Personal information
- Date of birth: 9 November 1996 (age 29) / 30 November 1996 (age 29)
- Place of birth: Munda, Solomon Islands
- Position: Defender

Team information
- Current team: Real Kakamora

Senior career*
- Years: Team / Apps / (Gls)
- –2017: Real Kakamora
- 2017–2018: Marist
- 2018–: Real Kakamora

International career^{‡}
- 2017–: Solomon Islands / 11 / (0)

Medal record
Men's football
Representing Solomon Islands
Pacific Mini Games
| Bronze medal – third place | 2017 Vanuatu |  |

= Richard Hiromana =

Solomon Islands footballer

Richard Hiromana, sometimes spelled Richard Hirimana (born 9 November 1996 or 30 November 1996) is a Solomon Islands footballer who plays as a defender for Real Kakamora.

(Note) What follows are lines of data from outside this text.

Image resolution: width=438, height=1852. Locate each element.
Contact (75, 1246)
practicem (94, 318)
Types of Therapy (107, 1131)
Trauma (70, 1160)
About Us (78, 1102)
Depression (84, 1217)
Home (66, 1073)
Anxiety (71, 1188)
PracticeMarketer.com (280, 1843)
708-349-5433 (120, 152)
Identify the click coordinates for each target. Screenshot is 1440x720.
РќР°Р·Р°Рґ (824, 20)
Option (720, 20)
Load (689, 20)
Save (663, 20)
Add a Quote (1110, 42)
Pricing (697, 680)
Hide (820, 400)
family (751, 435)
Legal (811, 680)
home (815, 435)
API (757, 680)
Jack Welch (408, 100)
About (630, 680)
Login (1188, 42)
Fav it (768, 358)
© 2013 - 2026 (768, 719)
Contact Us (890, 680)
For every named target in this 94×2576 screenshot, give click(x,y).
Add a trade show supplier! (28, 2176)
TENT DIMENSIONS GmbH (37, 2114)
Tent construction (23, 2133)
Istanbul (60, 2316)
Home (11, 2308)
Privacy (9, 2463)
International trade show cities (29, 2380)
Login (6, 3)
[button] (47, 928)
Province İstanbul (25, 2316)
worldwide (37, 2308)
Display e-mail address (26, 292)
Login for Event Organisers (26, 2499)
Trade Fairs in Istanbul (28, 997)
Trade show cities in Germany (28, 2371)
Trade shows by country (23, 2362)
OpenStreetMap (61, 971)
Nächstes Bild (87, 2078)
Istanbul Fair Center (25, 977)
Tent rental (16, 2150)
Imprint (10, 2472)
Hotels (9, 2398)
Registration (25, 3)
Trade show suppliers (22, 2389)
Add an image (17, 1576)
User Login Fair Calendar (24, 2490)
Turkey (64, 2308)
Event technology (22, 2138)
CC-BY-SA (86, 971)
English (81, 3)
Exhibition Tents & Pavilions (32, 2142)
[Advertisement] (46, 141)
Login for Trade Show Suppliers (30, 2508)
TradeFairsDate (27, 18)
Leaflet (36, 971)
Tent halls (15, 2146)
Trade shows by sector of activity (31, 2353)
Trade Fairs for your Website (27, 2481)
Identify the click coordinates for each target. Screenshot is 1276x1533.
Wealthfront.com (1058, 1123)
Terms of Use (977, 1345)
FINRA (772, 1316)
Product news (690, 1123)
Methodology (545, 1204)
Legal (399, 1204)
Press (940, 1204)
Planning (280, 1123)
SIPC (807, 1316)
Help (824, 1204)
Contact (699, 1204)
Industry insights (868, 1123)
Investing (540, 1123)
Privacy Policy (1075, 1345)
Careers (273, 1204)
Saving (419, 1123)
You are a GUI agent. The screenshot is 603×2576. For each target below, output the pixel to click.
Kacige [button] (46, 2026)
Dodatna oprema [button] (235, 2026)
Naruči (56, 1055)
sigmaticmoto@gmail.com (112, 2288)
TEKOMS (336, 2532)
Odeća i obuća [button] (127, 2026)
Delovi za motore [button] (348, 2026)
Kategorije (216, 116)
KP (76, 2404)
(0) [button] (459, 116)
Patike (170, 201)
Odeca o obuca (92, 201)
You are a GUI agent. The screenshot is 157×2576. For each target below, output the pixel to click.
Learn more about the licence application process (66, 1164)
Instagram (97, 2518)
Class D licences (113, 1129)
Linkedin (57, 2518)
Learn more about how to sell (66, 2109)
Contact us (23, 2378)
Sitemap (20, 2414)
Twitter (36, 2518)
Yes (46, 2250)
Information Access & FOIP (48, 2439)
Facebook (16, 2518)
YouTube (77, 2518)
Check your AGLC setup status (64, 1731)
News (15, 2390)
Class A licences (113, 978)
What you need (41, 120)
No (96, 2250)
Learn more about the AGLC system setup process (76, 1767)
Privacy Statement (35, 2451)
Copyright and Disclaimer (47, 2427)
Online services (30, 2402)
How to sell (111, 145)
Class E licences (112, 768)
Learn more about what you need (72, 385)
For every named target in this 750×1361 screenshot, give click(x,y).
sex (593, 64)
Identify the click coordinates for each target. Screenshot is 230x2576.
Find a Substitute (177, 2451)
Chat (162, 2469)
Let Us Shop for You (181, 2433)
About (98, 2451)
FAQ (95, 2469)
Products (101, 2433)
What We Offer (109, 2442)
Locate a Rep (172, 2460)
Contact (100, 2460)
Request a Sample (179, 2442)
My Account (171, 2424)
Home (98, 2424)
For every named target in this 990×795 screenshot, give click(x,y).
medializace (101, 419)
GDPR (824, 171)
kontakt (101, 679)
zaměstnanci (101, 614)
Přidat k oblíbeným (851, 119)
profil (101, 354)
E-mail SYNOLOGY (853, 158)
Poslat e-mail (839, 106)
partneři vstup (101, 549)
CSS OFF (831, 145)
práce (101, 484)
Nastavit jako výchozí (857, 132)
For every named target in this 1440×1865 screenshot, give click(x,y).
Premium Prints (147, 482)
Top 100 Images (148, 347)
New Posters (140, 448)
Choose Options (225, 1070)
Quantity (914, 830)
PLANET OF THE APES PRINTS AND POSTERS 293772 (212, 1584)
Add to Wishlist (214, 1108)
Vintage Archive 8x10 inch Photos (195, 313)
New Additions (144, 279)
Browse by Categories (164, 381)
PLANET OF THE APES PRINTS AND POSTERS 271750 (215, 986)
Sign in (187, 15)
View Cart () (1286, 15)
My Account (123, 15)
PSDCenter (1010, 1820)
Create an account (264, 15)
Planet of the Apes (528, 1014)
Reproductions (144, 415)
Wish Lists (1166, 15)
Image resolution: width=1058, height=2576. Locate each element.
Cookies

He made his debut for the national team on 25 May 2017, in a 1–1 draw against Fiji.

==Club career==
Hiromana started his career with Real Kakamora. After Marist had played in the 2017 OFC Champions League he joined the team. In 2018 Hiromana returned home to Real Kakamora.

==International==
Hiromana was named in the Solomon Islands national squad for the first time for two friendly's against Fiji. He made his debut in the first match on May 25, 2017, coming in as a substitute for Robert Laua in a 1–1 draw.